Obsession in Death (In Death #40)(102)



“Thea.” Bocco came back with two glasses filled with ice and Coke. “Try real English, just for right now.”

“Dad.” Savannah whispered it. “It’s absotively Roarke and Dallas. Don’t be lame, you know. The Icove Agenda.”

“Right. I didn’t put it together. I haven’t been to a vid in… who knows? I’m reading the book when I get time. Not a lot of that around here.”

“Nadine Furst lives right upstairs,” Savannah said. “I’ve talked to her and everything, a couple of times. Somebody tried to totally kill her. We rode on the elevator with him. The killer,” Savannah added in dramatic undertones.

“Her,” Eve corrected, and Thea sent Savannah a smug smile.

“Told you it was a woman. She was all covered up, but she looked like a girl to me. Dork outfit for sure, and abso dullstown.”

“Did she say anything to you?”

“Not a peep. We’d just pranked on Rizz, and were in hilarity over it. She was all pinched and sour.”

“Gave us the trout eye,” Savannah added.

“The what?”

“Fish eye, I’d say,” Roarke put in, amused.

“Yeah, like…” Savannah glowered, tightening her mouth, lowering her eyebrows. “And I thought bite me – like you say in the vid. I thought that. Bite me, mister, we’re in hilarity. Except you say he was a she. And I… it’s not because we know she’s bad now, honest it’s not. But she looked mean. Like she wanted to be mean to us.”

“That’s a true.”

“I didn’t look at her much because she gave me a wills.” Savannah gave a full-body shudder. “But Thea said, even before the cop came and all that, how the lady – I thought guy – but she said lady – in the elevator was like psycho. How if she hadn’t been with me or somebody, she’d’ve gotten off just to do the distance.”

“It’s a true,” Thea said.

“Thea’s a sensitive,” Bocco put in.

“Mr. B! Am not!”

“Let’s just say you get feelings, have good instincts.”

“Yeah, okay. I’m not weird. I just got a feeling, and I was glad to get off and away. Plus she smelled funny.”

“How?” Eve asked.

“I didn’t smell anything.” Savannah shrugged. “But Thea’s got super nose.”

“She smelled funny,” Thea repeated, and hunched her shoulders.

A teenage sensitive who didn’t want to be one, be any different from the other teenage girls. Just how, Eve wondered, did she press the right buttons?
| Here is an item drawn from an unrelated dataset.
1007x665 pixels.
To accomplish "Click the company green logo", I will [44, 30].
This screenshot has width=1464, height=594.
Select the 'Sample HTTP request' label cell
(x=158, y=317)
“I’ve a young nephew with super ears.” Roarke pumped the Irish, just a tad, added a quick, charming smile.

Eve all but heard the two teenage hearts shudder and shake.

“You could be speaking in a whisper two rooms away, and he’d catch every word. I expect it’s like that with a canny nose such as yours, Thea. What did the smell make you think of?”

“The bathroom at school after somebody boots. I don’t mean the booting part, because if she’d smelled like that we wouldn’t have gotten on with her.”

“Sick!” Savannah giggled.

“Complete. It’s like it smells after they clean it up. Sort of like a hospital smells. All sterile and chemically.”

“That’s good. That’s good information,” Eve told her. “Can you think of anything else? Any other details?”

The girls shrugged in unison.

“Did you ever see her before? In the building, on the street?”

“I don’t think so.” Savannah looked at Thea, who shook her head. “She was on the dull train so you don’t notice, and we were all about telling Flo-lo about pranking Rizz since she couldn’t be on it.”

“Flo-lo’s grounded,” Bocca explained.

“Way bogus, but she’s getting sprung tomorrow. Her mom said, so can we go to the ball drop, Dad? Please?”

“Sure, when you’re twenty-one.”

“Dad!”

“Totally negativo.” He smiled in the way Eve imagined a weary and indulgent father might. “And Thea’s parents already nixed that, so don’t push it.”

“Then can Flo-lo sleep over?”

“Sure, why not?” He rubbed his eyes again. “The more the merrier.”

As they rode down to street level, Eve gave Roarke an elbow poke. “Sure and me young nephew back in Ireland has the ears of a two-headed bat.”

“Your Irish accent’s mired in a bog, Lieutenant.”

“Yours bumped up a couple notches – worked, too, so that’s good thinking.”

“She wants to be like everyone else, as is typical, I suppose, for the age.”

“I don’t know. At that age I was sick of being like everyone else and was counting the days until I could be on my own.”

“At that age I was boosting rides, lifting locks, and picking pockets. But then we never were like everyone else at the core, were we?” He grabbed her hand, kissed it.

“She can make herself look like, behave like everyone else, but she’s not. And she doesn’t want to be.”

“The killer, not Thea, I’m guessing.”